Statistics are as prevalent in your individual medical life as they are in the general population’s well-being. However, it might come as a surprise that statistics do not just play a role in the numerical side of medicine. Statistical analyses even extend into the visual side of medicine. For example, take cancer imaging. Machine learning has developed to the point where an image of potentially cancerous tissue can be taken at an X-ray level, and the machine can determine using statistics and an algorithm if a tumor is benign or malignant. “You keep feeding your algorithm multiple X-rays, and you'll let it make a decision about whether a tumor is benign, or malignant. Sometimes those variables would be numeric, say the size, the volume, if it is opaque or not, but also sometimes features will be just pictorial,” Dr. Nihlani says. “Based on pixels, you can unpack an image and we have algorithms that can use those pixels, which are also called features, and make a diagnosis.” 
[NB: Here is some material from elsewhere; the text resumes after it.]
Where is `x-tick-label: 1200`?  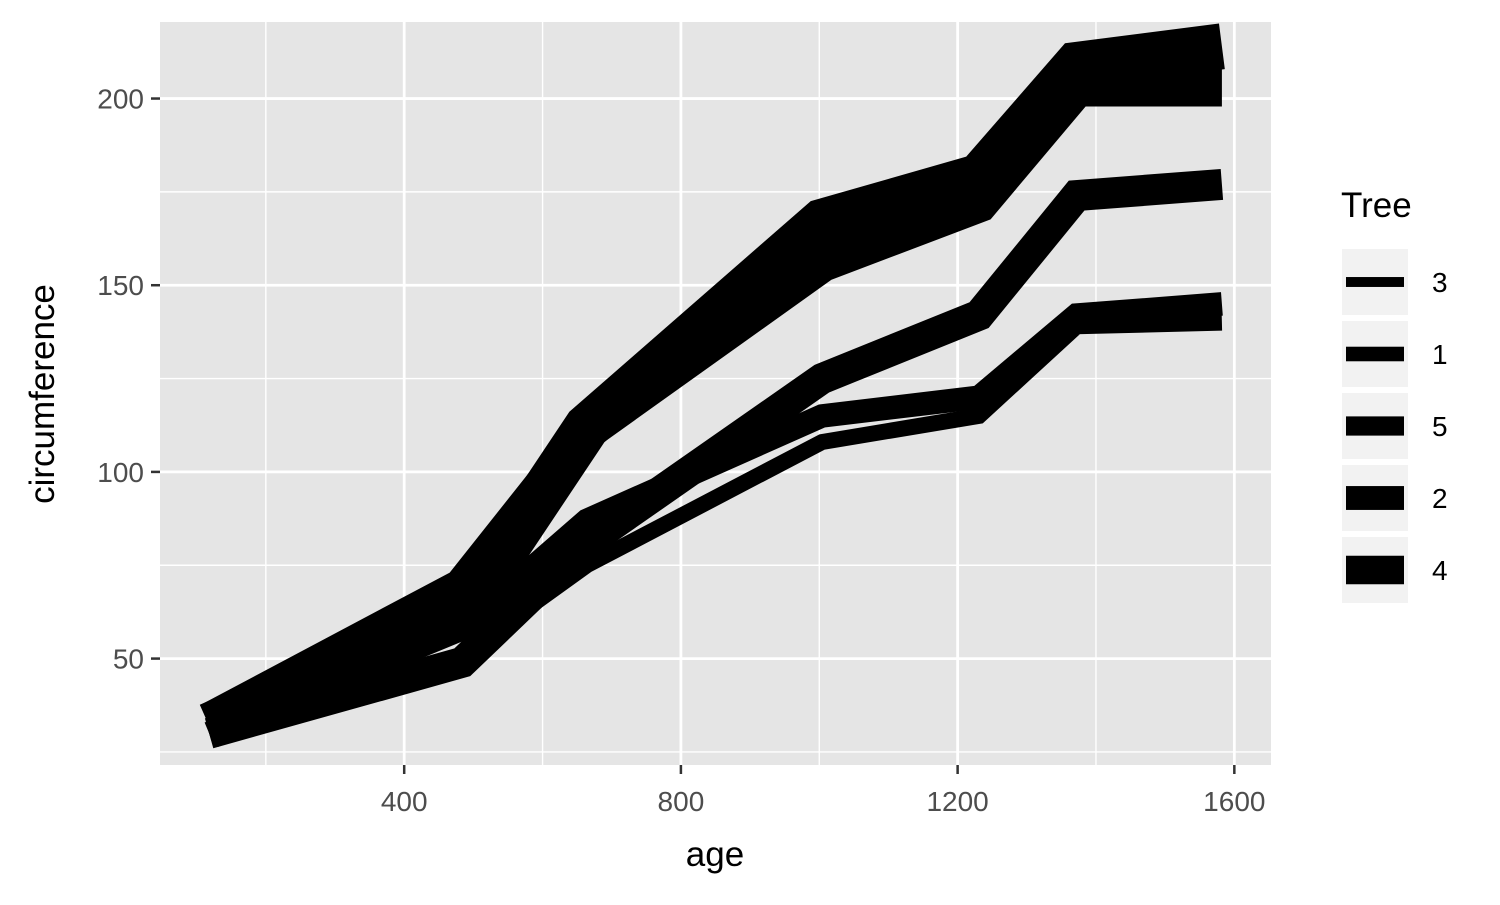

Diagnostic imaging tests in medicine use unique statistical methods constructed for over a century to create prognostic models based on imaging results. Methods such as exploratory data analysis, which is the visualization and summarization of data, and data mining, which is the automatic discovery of patterns and relationships in data, has brought machines to the point where they detect tumors more accurately than trained radiologists. This is especially beneficial because the need to detect cancerous tumors as early as possible - before the cancer has progressed too far - is vital.

It is eye-opening just how much of medicine is as much about statistics as it is science. From an everyday prescription to a common diagnosis to a worldwide pandemic, statistics exist inherently right next to science. An important part of staying informed and educated about your medical life is understanding how statistics play a role in the vaccines you receive, the medicine you take, and the diagnoses you are given. The statistics behind medicine do their best to keep us safe and healthy, so take a moment, the next time you get a diagnosis, receive a vaccine, or swallow an aspirin, to remember the statistics. The future discoveries of medicine, and science in general, may remain a mystery to us for now, but the field of statistics helps to bring the future into a clearer focus.